The shock is that all the bond rating agencies downgrade the rating on government bonds. Specifically, the rating agencies say that whereas the previous default risk was zero, there is now a 1% chance per year that the government will renege on 100% of all promises to pay money on its bonds. (Or a 10% chance per year of reneging on 10% of repayments, whatever.) And assume that everybody believes the rating agencies. Further assume that the central bank holds the interest rate on government bonds constant… What happens?
My answer to this question is the same as the standard textbook answer to the question where the shock is an increase in expected inflation by 1%. … And if you: did believe in the ISLM model; and did believe that the economy was stuck in a liquidity trap; and did believe the economy needed an increase in Aggregate Demand; and did believe that fiscal policy either should or could not be used, for whatever reason; you would say that this increase in expected inflation is a good thing. At first sight, the answer to the question “what is the effect of a 1% increase in perceived risk on government bonds?” is exactly the same as the answer to the question “what is the effect of a 1% increase in expected inflation?”. … Both result in the same 1% fall in the real risk-adjusted rate of interest on private saving and investment and the same rise in AD and real income.
This is one of those points that seems bizarre and counterintuitive when you first hear it and completely obvious once you’ve thought about it for a moment. Suppose a bond already pays zero interest; how can its yield go lower? One way is for inflation to get higher, so the principal repayments are expected to be worth less. But another is for the default probability to rise, which also reduces the expected value of the principal repayments. At the level of abstraction where a lot of these debates happen, for important purposes the two should be identical. If you believe the zero lower bound story — that monetary policy would have brought unemployment down to normal levels by now, if it were just possible to reduce the federal funds rate below zero — then you should support a (temporarily) nonzero default risk on government debt for the exact same reason that you support (temporarily) higher inflation — it creates the economic equivalent of negative interest rates.
There are lots of caveats in practice. (There are almost always lots of caveats.) And if you’re a ZLB skeptic — if you don’t believe even a negative interest rate would be effective in boosting demand — then default risk won’t help much either. But analytically, it’s still an important point. Among other things, it helps explain why the threat of default has not moved the price of Treasury securities at all.

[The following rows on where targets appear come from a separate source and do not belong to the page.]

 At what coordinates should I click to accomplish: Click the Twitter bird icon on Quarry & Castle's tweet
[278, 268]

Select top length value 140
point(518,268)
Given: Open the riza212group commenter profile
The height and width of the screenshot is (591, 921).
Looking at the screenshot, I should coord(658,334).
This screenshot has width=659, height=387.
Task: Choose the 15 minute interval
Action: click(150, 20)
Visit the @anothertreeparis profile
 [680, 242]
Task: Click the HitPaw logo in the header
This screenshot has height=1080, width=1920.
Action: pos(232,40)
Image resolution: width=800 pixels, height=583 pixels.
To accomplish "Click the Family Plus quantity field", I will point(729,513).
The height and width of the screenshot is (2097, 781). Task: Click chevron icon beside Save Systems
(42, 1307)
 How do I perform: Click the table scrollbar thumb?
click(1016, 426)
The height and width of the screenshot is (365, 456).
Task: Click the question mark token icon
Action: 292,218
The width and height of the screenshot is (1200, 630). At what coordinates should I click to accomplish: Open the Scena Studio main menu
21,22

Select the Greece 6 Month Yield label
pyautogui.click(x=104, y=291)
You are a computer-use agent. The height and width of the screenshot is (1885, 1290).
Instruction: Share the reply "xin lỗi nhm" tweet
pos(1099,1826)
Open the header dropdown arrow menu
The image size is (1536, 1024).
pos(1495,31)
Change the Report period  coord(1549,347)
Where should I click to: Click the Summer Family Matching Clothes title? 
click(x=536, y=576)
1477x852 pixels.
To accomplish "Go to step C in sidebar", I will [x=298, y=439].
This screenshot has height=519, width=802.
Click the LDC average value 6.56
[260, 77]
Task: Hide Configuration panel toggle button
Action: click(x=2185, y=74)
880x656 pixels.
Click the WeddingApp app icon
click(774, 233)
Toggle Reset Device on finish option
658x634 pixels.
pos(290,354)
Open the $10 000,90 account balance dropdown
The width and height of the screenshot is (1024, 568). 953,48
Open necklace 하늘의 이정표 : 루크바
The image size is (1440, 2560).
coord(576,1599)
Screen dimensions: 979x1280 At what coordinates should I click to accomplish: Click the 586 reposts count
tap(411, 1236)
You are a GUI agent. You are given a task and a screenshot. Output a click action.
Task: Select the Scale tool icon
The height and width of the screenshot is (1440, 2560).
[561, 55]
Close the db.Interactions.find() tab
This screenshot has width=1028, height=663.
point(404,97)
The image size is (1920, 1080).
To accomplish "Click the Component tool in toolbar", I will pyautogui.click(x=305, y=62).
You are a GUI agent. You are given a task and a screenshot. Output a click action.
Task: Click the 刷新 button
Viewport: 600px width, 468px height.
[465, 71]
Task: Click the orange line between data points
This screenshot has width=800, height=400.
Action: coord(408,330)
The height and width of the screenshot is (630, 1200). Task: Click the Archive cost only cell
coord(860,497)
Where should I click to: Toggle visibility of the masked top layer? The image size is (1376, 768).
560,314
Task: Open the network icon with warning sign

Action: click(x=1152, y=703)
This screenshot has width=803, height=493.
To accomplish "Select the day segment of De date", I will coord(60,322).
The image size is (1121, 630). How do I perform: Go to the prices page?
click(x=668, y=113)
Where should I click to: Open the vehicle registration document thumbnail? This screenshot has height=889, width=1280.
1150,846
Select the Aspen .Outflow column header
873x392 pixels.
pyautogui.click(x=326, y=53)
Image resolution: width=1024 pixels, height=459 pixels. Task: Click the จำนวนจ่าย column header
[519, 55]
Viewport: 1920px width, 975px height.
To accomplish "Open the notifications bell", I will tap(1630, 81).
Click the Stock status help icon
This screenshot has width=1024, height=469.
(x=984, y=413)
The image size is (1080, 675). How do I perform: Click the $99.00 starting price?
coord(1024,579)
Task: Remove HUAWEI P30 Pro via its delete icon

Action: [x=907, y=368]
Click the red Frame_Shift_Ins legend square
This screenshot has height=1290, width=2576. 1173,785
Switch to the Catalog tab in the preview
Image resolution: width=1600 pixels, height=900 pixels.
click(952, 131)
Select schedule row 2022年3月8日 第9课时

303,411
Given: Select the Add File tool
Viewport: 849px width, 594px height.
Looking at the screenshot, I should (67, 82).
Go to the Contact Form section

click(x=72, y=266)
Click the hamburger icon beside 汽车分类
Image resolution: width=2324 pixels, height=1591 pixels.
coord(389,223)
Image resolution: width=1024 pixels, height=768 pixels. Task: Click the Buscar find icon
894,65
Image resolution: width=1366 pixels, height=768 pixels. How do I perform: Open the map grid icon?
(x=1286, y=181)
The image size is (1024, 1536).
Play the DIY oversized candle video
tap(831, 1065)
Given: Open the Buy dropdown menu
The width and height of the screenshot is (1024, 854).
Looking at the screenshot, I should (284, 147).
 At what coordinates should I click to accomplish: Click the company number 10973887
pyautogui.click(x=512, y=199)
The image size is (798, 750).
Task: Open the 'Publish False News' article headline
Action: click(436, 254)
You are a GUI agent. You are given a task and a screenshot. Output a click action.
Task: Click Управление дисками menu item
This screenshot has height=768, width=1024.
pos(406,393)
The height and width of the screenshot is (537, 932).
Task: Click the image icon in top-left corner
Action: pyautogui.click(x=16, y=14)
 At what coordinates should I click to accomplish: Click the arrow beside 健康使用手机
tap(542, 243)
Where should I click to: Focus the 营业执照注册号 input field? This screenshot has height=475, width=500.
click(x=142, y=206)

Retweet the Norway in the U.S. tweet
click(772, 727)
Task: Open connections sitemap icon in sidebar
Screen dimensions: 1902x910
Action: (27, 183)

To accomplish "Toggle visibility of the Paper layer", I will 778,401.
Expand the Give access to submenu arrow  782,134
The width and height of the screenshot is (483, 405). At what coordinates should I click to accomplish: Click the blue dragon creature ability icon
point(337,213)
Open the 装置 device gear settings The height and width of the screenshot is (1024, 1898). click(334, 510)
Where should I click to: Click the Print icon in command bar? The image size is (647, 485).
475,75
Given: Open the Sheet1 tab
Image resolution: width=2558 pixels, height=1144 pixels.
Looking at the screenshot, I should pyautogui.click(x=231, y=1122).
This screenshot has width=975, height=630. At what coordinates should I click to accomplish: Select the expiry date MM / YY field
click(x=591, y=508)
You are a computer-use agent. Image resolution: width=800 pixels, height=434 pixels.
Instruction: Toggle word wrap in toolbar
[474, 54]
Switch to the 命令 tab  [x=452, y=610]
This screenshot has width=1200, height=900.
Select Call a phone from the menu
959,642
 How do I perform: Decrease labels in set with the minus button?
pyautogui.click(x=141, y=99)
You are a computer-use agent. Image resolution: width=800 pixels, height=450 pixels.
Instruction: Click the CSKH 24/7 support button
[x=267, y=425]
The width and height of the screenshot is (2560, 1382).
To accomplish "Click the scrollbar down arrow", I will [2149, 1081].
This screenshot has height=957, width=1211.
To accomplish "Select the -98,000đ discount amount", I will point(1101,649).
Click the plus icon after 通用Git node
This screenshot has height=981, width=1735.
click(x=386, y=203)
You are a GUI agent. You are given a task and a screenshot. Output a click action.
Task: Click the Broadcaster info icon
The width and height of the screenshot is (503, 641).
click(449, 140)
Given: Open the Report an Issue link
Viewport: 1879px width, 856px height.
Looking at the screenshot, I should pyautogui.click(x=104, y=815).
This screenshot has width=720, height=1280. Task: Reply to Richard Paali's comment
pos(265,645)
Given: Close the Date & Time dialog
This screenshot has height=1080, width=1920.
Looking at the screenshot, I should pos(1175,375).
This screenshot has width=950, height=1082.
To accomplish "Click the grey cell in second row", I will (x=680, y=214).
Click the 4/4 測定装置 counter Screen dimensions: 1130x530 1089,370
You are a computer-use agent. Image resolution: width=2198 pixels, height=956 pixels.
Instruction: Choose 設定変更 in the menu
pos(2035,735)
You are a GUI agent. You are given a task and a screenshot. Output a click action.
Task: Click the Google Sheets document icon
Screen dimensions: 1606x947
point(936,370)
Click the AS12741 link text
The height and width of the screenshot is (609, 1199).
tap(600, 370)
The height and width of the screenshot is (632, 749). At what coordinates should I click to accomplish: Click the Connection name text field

I’d assumed, up until now, that it was because asset owners took it for granted that the debt ceiling would, in fact, be raised, or that if not debt payments would be prioritized over everything else.
I still suppose that’s true. But here’s a more general reason. Another way of thinking of the zero lower bound phenomenon is that the government’s commitment to issue zero-interest liabilities in the form of cash and reserves sets a ceiling on the price of its liabilities (remembering that price and yield move inversely.) This price ceiling means there is excess demand. So if you have some exogenous factor that would normally lower the price of Treasuries, it doesn’t do so; at the margin, it just reduces the backlog of frustrated buyers at the current price.
UPDATE: And here, right next to the Rowe piece in Google Reader, is an FT Alphaville item about how settlement failures (not delivering a security at the date contracted) seem to be becoming increasingly deliberate in secondary markets for Treasuries, as a form of “unconventional financing.” It’s not an exact analogy, but there’s an important parallel: In private financial markets, when an interest rate is stuck at zero, how completely a debt is honored becomes the natural margin on which terms adjust.